Корнелис крепко обнял меня. В это мгновение я пожалела о том, что произошло. Если бы только можно было повернуть стрелки часов обратно, снова оказаться теми, кем мы были раньше: мирной супружеской четой в надежном доме. Я не узнавала той женщины, которой стала: обманщицы, притворщицы. Ее следовало с позором выгнать из дома.

– Я тебя не стою, – прошептала я.

– Как ты можешь такое говорить? – Муж погладил меня по волосам. – Ты радость моей жизни.

Мы снова обнялись, и он ушел.

18. Виллем

Каждый человек – архитектор своего счастья.

Якоб Катс.

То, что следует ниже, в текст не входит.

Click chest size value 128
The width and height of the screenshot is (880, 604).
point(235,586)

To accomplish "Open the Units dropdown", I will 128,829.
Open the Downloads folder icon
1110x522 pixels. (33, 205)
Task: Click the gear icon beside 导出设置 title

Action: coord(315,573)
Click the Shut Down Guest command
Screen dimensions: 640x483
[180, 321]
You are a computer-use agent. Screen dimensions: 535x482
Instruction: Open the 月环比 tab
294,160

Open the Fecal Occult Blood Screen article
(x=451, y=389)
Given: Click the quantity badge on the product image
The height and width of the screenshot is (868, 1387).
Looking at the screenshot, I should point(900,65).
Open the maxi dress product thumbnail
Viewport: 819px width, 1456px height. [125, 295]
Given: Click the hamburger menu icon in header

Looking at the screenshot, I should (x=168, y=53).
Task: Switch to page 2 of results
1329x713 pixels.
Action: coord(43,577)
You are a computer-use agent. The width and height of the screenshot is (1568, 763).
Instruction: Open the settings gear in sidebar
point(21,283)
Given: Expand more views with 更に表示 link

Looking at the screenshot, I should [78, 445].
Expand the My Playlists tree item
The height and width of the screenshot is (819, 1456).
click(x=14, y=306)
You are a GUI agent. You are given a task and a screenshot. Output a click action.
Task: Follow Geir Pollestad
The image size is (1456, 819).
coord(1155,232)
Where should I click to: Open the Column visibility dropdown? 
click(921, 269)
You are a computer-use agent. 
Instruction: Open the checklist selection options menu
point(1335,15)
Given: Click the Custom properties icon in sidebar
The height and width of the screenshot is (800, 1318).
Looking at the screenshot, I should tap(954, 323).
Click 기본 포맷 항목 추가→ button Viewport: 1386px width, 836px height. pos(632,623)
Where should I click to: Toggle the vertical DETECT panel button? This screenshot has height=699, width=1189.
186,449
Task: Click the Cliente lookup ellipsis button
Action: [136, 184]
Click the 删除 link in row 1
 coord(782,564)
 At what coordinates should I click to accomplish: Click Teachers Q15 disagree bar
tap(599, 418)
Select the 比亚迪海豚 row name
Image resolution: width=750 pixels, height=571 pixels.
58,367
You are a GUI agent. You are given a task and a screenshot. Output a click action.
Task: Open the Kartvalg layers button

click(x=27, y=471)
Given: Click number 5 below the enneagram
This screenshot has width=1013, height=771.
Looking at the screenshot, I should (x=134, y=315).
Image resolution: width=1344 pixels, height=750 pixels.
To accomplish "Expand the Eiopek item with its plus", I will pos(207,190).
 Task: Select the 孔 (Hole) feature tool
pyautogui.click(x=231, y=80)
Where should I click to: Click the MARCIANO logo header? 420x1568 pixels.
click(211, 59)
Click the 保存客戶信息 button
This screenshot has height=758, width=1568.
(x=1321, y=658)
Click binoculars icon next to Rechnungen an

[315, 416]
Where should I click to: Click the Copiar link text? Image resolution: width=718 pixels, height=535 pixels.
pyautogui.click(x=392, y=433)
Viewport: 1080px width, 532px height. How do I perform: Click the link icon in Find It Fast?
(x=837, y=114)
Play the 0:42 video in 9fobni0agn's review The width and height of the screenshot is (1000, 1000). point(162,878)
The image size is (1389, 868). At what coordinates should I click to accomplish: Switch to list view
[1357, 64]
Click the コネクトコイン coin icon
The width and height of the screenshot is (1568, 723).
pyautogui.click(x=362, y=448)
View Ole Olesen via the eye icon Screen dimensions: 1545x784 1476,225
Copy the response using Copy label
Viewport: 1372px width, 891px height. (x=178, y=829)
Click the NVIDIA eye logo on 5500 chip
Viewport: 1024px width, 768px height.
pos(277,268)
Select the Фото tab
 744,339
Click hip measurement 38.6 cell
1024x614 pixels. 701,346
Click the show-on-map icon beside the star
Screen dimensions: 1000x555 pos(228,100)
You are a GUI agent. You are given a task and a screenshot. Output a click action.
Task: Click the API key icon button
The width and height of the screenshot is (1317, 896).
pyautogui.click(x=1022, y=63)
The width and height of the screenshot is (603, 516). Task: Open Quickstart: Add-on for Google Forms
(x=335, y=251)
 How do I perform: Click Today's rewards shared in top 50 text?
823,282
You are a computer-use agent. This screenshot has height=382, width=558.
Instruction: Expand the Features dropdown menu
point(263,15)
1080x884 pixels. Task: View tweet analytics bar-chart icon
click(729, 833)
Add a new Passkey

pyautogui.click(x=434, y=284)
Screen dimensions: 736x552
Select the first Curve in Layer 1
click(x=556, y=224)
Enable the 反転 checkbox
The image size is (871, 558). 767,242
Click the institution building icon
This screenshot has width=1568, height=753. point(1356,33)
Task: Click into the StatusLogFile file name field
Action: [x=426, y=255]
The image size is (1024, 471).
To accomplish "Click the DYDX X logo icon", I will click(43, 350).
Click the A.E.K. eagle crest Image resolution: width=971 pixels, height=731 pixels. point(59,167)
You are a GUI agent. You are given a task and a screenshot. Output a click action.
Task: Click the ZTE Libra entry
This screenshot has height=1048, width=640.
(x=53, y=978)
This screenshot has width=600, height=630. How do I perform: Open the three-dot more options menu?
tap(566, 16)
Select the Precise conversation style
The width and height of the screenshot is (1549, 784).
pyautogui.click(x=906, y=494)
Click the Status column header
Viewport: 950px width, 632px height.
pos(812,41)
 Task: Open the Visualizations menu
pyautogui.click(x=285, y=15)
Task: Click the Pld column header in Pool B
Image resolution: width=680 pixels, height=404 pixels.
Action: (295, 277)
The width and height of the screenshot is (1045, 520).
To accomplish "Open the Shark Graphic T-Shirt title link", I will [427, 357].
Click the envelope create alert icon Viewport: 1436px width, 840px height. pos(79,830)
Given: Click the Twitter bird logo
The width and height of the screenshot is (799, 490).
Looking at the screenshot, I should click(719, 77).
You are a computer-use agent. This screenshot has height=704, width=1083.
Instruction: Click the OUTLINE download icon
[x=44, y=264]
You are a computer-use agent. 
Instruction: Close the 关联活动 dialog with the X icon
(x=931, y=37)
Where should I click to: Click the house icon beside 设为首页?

Моральные символы, 1632 г.

Сгущались сумерки. Виллем шагал в сторону Геренграхта. Ветер стих. А до этого бушевал настоящий ураган, налетевший с Балтики. В море не вышла ни одна рыбачья лодка. Говорили, что недалеко от города на берег снова выбросился кит. В отличие от Марии Виллем счел это добрым знаком. Он зарабатывал на жизнь продажей рыбы – и вот вам! Именно сегодня море извергло свою лучшую добычу. Значит, Бог на его стороне.

Виллем шел быстрым, энергичным шагом. Сколько раз он проходил по улицам, волоча свою тяжелую корзину. А сегодня его единственный груз – это кошелек в кармане куртки. Ему не терпелось увидеться с Марией. В тот раз, когда они беседовали во дворике, она ему не поверила. «Скажу так – это будет нечто вроде делового предприятия».

Виллем и сам еще не оправился от шока. Раньше он никогда не отличался склонностью к азарту, но теперь настали иные времена. До сегодняшнего дня – дня, когда все так переменилось, – он называл таких людей дурачками, сумасшедшими. А сегодня сам спекулирует луковицами, и кто назовет его дураком?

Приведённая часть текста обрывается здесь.